C
Cajetan
Guest
Assumption (dogmatic): The Divine omniscience (all-knowingness) and Providence entails that every event in history – past, present, and future – is predetermined. If Providence (from eternity) has me eating an ice cream cone while talking to my mother on my cell phone at 5:43pm in Chicago on July 14, 2023, then it will happen. Too, if the eternal Providence has me murdering a man two years from now, it will happen.
Result 1: "Free will’ in the sense of popular culture (and some theological traditions) – that is, ‘libertarian’ free will in which the choices made by moral agents are not predetermined like in the above paragraph – is not a reality but an illusion.
Result 2: Causal determinism is a fact, not just for Nature generally but for moral agents.
Concern: Whither free will? Does not ‘taking away’ free will in the popular sense do damage to the moral responsibility of persons for their actions?
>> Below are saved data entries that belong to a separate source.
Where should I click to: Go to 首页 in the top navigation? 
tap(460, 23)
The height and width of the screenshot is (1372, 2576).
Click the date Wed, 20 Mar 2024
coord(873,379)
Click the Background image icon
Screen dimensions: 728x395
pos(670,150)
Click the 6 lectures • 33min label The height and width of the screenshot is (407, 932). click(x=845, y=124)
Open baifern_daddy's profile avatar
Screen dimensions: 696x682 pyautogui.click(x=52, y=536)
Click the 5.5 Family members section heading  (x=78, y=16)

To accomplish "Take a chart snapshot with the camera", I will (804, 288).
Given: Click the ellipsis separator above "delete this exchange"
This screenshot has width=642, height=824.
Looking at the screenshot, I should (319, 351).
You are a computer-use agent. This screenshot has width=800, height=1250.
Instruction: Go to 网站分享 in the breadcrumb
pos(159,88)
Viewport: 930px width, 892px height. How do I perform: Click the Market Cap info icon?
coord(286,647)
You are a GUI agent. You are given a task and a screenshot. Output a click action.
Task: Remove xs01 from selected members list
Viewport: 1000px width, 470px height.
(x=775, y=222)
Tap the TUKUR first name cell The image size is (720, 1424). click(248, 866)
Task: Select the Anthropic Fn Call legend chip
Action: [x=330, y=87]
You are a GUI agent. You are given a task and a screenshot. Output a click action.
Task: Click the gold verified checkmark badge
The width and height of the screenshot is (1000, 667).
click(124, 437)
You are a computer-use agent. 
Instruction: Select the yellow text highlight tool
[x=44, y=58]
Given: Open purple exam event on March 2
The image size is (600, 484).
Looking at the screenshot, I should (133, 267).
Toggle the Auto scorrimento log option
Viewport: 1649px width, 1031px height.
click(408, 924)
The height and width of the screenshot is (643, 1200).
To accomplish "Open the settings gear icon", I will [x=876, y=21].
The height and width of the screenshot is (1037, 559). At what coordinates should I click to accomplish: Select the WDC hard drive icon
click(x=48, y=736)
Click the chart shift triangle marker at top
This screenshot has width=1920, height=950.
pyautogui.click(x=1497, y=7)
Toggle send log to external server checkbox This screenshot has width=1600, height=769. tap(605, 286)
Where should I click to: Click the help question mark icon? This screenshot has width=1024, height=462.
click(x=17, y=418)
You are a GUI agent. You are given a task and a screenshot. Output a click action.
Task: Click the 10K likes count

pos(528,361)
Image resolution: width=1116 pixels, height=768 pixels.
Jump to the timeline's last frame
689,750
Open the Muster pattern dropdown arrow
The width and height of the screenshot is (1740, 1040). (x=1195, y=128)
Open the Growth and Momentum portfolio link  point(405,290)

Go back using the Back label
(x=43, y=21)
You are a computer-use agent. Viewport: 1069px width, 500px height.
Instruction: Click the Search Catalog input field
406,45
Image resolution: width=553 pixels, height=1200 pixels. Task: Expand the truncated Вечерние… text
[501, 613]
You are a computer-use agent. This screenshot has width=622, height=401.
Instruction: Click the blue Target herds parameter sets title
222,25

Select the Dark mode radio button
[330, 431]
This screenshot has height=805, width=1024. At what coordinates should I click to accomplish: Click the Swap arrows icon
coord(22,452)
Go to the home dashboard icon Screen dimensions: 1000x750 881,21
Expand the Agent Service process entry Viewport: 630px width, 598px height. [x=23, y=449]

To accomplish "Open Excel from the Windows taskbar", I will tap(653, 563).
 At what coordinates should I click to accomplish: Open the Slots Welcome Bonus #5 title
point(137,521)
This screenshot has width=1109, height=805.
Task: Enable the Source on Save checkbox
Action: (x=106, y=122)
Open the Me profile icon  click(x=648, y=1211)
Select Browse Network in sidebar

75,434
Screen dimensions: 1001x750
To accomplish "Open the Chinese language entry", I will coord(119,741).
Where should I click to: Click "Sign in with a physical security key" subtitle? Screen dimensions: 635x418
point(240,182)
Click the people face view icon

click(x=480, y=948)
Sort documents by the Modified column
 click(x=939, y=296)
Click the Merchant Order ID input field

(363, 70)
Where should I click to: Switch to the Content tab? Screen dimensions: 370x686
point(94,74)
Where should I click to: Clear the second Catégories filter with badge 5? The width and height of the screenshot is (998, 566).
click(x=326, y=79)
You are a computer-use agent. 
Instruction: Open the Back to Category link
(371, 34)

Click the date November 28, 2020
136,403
Answer: There are some very real and substantial senses of ‘free will’ or ‘freedom’ that are perfectly compatible with the Divine omniscience and Providence, and the results 1 and 2 above. Most importantly, they do not place limits on Providence or God’s sovereigny; also of great importance, they do no damage to the moral responsibility of persons for their actions. These are senses of freedom which work within full-on, unadultered Divine omniscience and Providence (and causal determinism).
Discuss.
Result 1: "Free will’ in the sense of popular culture (and some theological traditions) – that is, ‘libertarian’ free will in which the choices made by moral agents are not predetermined like in the above paragraph – is not a reality but an illusion.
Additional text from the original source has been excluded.